“That sucks.”
“Yep.”
“So you can’t see him?” she asked. “That’s what I heard your mom tell mine.”
“Can’t talk to him. Write him. Nothing.”
Daisy inhaled, a nostalgic smile shaping her lips as she leaned over her knees. “It’s tragically romantic.”
“It’s tragically stupid.”
We sat, watching the mail truck sputter up to the mailbox at the end of the drive. After he shoved a handful of letters in, he waved as he drove off. I pushed up from the step and headed down the long drive. Daisy followed me. “So you think you love him?” she asked.
“I know I love him,” I said.
“How?”
“Because,” I remembered what Elias had told me, my chest going all tight. “You know when you’ve found what you’ve been looking for.”
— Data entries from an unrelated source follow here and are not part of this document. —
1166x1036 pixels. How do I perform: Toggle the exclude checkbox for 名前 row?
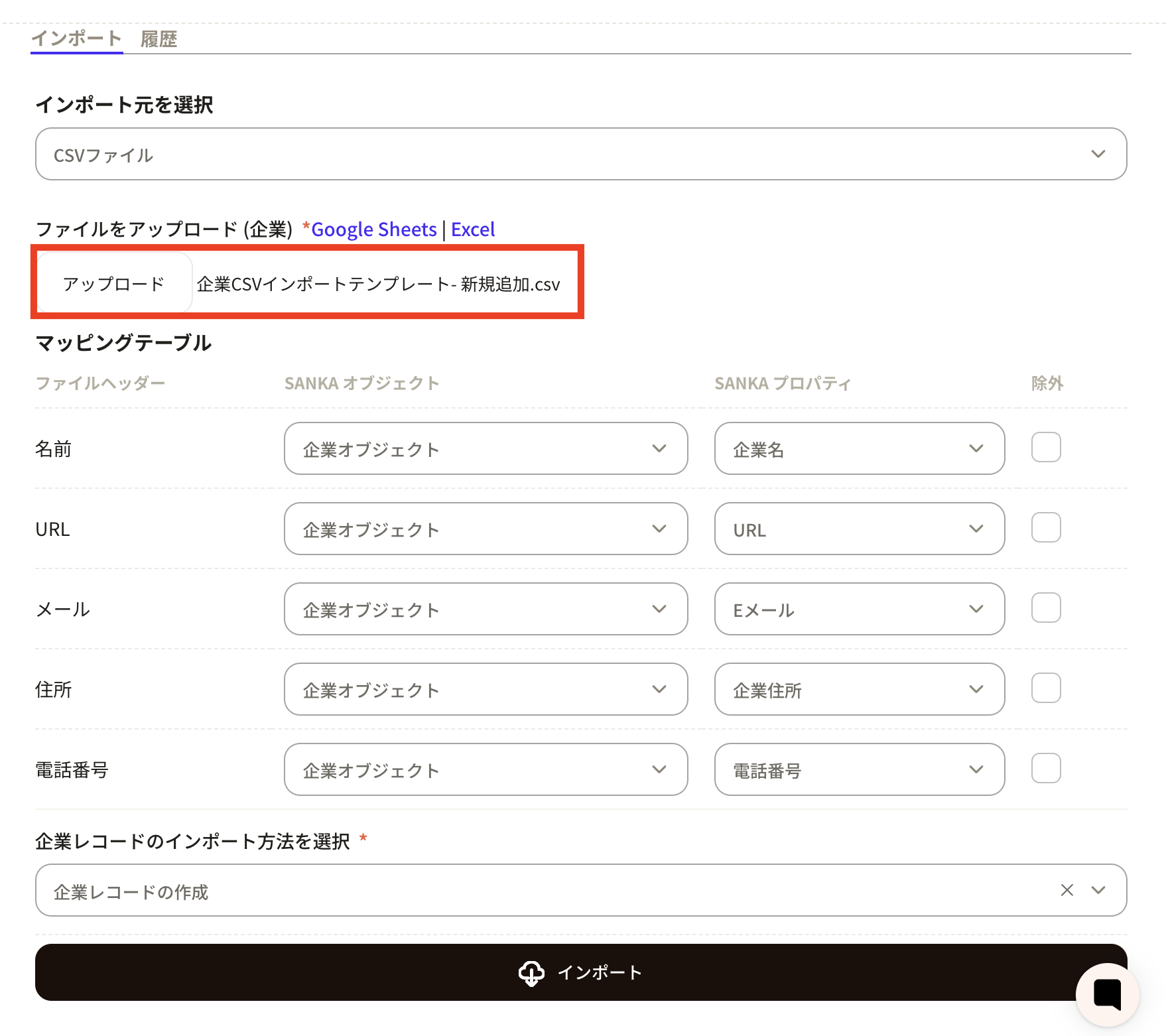(x=1045, y=448)
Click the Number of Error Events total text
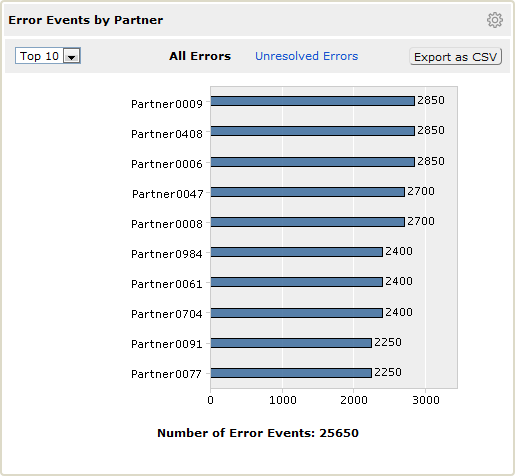The width and height of the screenshot is (515, 476). (258, 433)
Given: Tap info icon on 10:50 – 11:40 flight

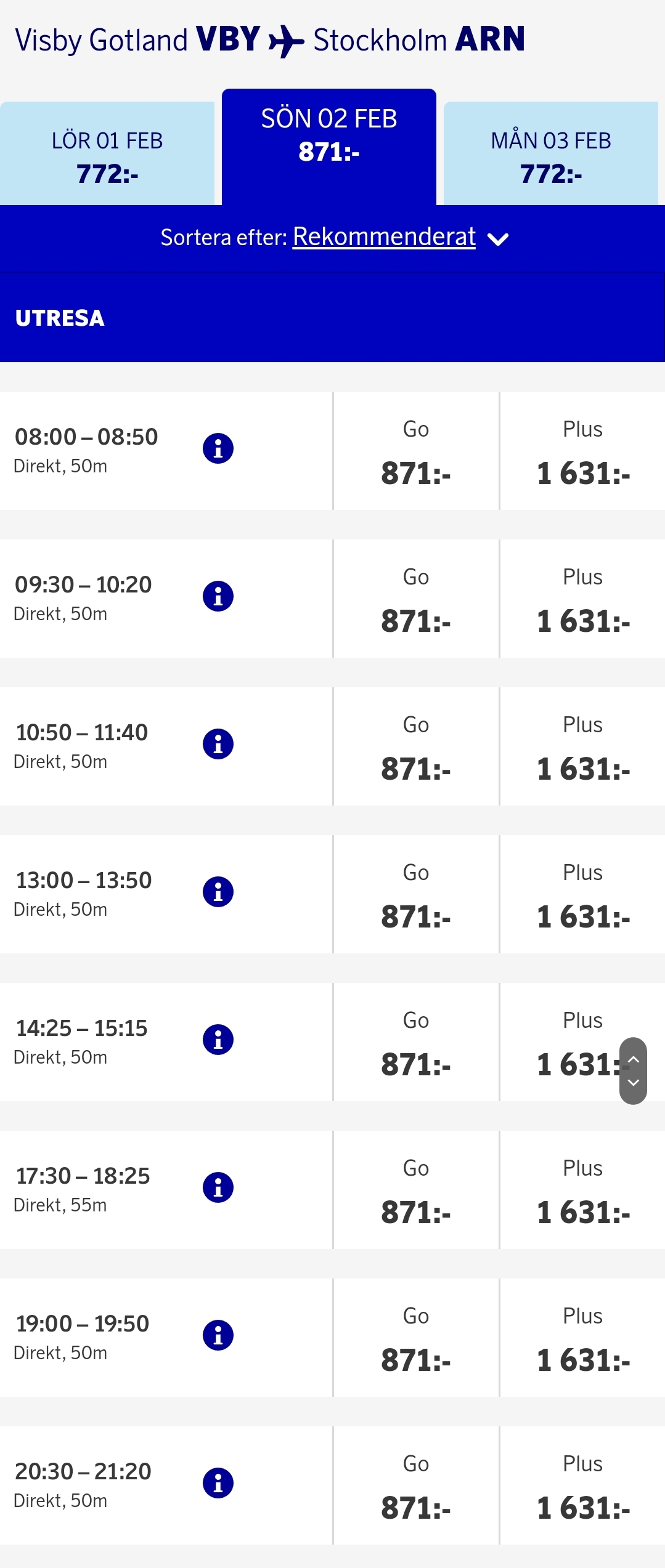Looking at the screenshot, I should click(218, 744).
Daisy’s face crumpled. “You should be a poet, Sunny. Gosh. Shooting stars and looking for love.”
The hinges to the mailbox creaked when I opened it to grab the envelopes. Daisy started jabbering about Billy Weathers—this private school kid in her youth group at church. She knew she was in love with him because he looked like the blond hunk from “Saved by the Bell.” I had seen Billy, and he looked nothing like Zac Morris.
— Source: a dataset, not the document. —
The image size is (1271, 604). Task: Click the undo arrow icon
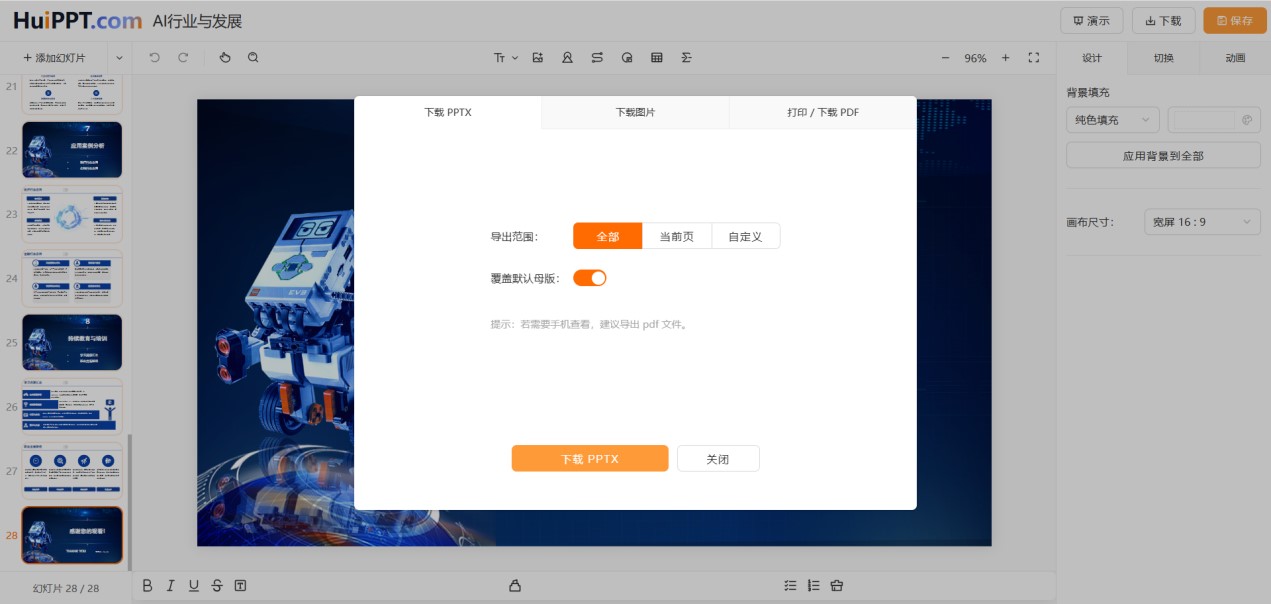click(x=152, y=58)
I was about to roll my eyes when I glanced down at the letter on the top of the stack, addressed to me without a return address. Adrenaline snapped through me like a live wire, and I couldn’t have hidden the grin had someone threatened me with death.
“What?” Daisy asked, peeking over my shoulder. “Oh. My. God. Is that him?”
“I don’t know.”
“Open it!” She grabbed my shoulders and shook me. “Open it. Now!”
I flipped it over and jammed my finger underneath the sealed flap, tearing it open with one swipe. Just before I pulled out the letter, I eyed Daisy. “I swear to all that is holy, Daisy Fulmer, if you breathe a word of this to your momma or your daddy or your dumb schnauzer Pepper, I’ll never talk to you again.”
She made anXover her heart. “I would never.”
One last, stern look, and then I tugged the letter out, quickly unfolding it.
Sunny Ray,
Sorry I haven’t written or called before now, and sorry that this will probably be all you hear from me for a while. I just wanted you to know that I think about you every day. You mean everything to me. There may be hundreds of thousands of galaxies in the universe, but I’m pretty sure there’s only one sun for each. You’re my sun. And we only belong to each other. I love you.
I’ll write you back with an address as soon as I can.
Elias
“What’s it say?”Daisy waved her hands around in a panic. “I can’t take the anticipation.”
I read the letter to her, gushing and swooning while she clutched her chest. “I swear, love letters are a lost art,” she said. “At least that’s what my Aunt Gertrude says.” She looked from the letter to me. “What are you going to do when he sends you another one?”
And that swell of happiness shrank like a deflated balloon. I didn’t have an answer to her question. I had always been the good girl who did exactly as my parents said—aside from sneaking Elias into my room—but at some point, I had to make my own decisions. At some point, I had to do what I felt was best instead of what they thought was best. That was just part of growing up.
“I don’t know. If Daddy ever caught a letter from him, I’d be grounded until I was thirty-five.”
Daisy’s eyes lost focus, and she chewed at her lip while slowly shaking her head. “There has to be a way. You love him, so there has to be a way.” I stared at the note, at his perfect handwriting, at the words I love you until Daisy snapped her fingers. “Oh my God. Too easy. Write him back, and tell him to send the letters to me.”
“What?” I frowned.
“Tell him to mail me the letters. Put—put the name Betty Smith on the return address, that’s a girl I used to go to summer camp with. I’ll tell my mom I ran into her at the Piggly Wiggly or something.”